Metallurgy and Failure Analysis with Consultancy
Metallurgy is a term that includes a wide range of practices related to the extraction of metals from their ores, refining the crude metals, producing alloys, their shaping and the manipulation of their properties. Metallography is a branch of metallurgy that is concerned with the examination and characterisation of the structure of metals and alloys. At LPD Lab Services analysis, interpretation and consultancy of the metals data is carried out or overseen by the laboratory’s Senior Metallurgist Danie Els generating metallurgical failure analysis reports.
The mechanical properties of alloys are determined by both the chemical composition and the microstructure. Metallography aims to identify microstructural phases, estimating the volume fraction of each phase, assessing the grain size, and discovering defects or irregularities.
To assess the microstructure of an alloy, a cross-section is systematically prepared by rough grinding, fine grinding, polishing and etching. Mounting in a resin is used for the preparation of small sections. A non-destructive approach can be adopted by replicating the surface microstructure using acetate sheet or a bespoke medium.
Examination is performed using binocular microscopes (5x to 25x magnification), light optical microscope (50x to 1000x magnification), or scanning electron microscopes SEM/EDX (50x to more than 10000x magnification).
Metallography is routinely used in quality control and is indispensable in conducting failure examinations and reverse engineering. Together with hardness testing and microhardness testing, metallography can indicate the effectiveness of thermal-mechanical treatment or welding processes and the accuracy of heat treatment processes.
Fractography is the study of characteristic features on fracture surfaces to determine the nature of the fracture and to identify the fracture initiation point. It is applied to metals and non-metallic materials. Fractographic analysis is the first step in analysing the root cause of a failure. It begins with visual examination, followed by low power magnification (typically using a binocular microscope).

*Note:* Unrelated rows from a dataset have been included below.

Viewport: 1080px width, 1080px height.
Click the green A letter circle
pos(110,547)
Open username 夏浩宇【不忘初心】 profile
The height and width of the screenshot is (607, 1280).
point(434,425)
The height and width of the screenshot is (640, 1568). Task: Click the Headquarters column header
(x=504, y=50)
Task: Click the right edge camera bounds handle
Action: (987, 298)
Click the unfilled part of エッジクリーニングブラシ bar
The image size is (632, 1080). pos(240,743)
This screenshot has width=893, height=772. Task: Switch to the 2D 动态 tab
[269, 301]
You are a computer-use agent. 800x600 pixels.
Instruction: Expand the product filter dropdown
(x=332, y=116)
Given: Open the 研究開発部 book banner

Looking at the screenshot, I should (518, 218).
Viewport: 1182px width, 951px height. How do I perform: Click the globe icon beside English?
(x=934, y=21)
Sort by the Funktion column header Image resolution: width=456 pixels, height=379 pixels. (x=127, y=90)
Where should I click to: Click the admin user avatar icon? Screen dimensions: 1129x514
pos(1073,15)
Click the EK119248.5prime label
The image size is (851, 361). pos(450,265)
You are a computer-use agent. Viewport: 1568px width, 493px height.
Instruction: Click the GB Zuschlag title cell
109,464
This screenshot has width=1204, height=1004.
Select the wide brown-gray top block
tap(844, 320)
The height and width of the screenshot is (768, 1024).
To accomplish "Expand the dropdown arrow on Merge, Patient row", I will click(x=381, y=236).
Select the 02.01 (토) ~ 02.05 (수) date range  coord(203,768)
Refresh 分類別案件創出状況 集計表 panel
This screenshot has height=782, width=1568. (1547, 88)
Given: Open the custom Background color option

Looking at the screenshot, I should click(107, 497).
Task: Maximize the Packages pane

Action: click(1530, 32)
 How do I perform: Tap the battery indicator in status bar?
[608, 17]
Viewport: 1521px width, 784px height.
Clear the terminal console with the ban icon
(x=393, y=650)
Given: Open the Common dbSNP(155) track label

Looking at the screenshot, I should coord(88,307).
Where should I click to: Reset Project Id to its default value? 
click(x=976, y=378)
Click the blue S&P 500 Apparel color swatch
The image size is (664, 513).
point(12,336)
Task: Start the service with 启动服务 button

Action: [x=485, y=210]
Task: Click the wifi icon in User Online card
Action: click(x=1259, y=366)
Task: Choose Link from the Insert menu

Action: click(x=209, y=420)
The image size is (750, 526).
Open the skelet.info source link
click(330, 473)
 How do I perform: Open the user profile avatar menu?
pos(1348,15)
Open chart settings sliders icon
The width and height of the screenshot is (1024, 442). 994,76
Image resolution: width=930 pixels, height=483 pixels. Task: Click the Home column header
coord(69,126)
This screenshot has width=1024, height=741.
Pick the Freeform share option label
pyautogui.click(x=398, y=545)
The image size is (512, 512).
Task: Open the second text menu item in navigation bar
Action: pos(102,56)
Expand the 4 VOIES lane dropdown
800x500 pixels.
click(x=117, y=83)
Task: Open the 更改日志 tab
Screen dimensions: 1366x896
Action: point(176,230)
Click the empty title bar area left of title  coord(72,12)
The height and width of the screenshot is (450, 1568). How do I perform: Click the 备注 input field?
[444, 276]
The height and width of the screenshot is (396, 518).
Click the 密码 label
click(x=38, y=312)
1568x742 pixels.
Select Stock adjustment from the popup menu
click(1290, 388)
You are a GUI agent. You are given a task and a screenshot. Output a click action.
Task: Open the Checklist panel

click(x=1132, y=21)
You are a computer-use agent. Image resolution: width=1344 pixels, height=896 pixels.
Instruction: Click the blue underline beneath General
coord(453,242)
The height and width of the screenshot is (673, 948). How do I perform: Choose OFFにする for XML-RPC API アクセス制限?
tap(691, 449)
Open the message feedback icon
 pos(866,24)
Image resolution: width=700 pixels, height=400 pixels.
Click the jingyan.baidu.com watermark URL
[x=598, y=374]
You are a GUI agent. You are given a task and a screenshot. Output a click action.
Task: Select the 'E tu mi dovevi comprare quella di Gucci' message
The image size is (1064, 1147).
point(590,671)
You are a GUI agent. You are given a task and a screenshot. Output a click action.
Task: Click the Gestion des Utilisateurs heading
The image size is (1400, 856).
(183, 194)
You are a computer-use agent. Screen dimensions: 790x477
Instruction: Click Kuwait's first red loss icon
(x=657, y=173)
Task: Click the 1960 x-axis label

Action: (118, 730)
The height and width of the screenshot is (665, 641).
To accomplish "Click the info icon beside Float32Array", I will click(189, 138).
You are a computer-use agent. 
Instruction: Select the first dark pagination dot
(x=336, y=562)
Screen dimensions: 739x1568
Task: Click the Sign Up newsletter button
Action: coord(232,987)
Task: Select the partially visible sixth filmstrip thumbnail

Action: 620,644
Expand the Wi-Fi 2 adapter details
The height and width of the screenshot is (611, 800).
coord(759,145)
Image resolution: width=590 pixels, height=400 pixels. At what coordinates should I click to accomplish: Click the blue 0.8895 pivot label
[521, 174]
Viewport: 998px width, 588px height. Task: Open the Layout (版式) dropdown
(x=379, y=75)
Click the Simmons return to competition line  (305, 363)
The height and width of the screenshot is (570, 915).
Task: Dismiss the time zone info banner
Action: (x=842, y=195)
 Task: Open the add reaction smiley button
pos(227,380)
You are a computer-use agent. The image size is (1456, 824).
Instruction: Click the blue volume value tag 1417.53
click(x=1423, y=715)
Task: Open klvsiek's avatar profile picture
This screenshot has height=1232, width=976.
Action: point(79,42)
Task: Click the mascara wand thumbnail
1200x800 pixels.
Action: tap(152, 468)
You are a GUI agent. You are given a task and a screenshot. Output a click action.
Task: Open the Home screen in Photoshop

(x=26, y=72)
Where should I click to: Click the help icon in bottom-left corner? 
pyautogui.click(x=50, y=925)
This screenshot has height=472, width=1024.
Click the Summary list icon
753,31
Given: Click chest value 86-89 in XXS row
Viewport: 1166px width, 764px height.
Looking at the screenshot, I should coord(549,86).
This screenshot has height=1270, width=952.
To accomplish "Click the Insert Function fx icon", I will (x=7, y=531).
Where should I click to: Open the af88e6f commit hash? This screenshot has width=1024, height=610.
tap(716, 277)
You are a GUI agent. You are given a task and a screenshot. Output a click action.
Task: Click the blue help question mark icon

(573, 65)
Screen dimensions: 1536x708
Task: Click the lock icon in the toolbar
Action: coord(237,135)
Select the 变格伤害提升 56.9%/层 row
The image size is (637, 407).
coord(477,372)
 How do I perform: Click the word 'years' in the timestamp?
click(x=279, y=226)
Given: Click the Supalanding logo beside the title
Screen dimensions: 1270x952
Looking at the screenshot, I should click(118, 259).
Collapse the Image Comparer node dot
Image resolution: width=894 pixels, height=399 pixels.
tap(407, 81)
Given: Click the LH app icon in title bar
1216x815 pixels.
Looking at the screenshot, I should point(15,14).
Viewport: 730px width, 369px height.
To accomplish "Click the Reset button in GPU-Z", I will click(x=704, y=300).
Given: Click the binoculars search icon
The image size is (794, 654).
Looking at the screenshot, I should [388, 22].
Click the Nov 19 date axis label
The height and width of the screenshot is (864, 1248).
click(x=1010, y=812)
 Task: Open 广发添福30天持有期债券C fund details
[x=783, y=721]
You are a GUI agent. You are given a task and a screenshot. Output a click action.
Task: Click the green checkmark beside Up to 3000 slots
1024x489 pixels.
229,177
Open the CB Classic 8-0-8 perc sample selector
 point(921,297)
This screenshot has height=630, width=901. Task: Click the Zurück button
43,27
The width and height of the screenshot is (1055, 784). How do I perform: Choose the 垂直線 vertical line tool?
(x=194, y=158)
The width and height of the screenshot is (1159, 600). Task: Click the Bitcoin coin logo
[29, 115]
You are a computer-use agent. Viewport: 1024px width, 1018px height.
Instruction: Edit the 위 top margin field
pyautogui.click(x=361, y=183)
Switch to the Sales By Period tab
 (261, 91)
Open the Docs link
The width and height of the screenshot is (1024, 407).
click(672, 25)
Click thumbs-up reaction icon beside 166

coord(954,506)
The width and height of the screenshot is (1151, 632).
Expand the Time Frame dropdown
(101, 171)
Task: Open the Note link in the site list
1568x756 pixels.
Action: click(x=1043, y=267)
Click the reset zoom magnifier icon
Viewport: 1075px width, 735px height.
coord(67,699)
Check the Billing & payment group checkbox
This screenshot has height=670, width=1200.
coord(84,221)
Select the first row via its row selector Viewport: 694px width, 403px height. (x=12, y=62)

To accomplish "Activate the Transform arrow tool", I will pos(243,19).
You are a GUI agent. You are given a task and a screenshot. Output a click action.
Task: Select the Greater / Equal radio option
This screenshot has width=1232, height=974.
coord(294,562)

Scanning electron microscopy (SEM) can also be applied to aid fractography at a finer scale and characterise flaws like stress concentrators, inclusions or porosity. EDX in the SEM allows the composition of any inclusions to be determined at initiation sites for example.
LPD Lab Services applies metallography and fractography along with other advanced analytical techniques such as Electron Backscatter Diffraction (EBSD) and 3D X-ray imaging to assist in failure and root cause analysis as well as product and process development.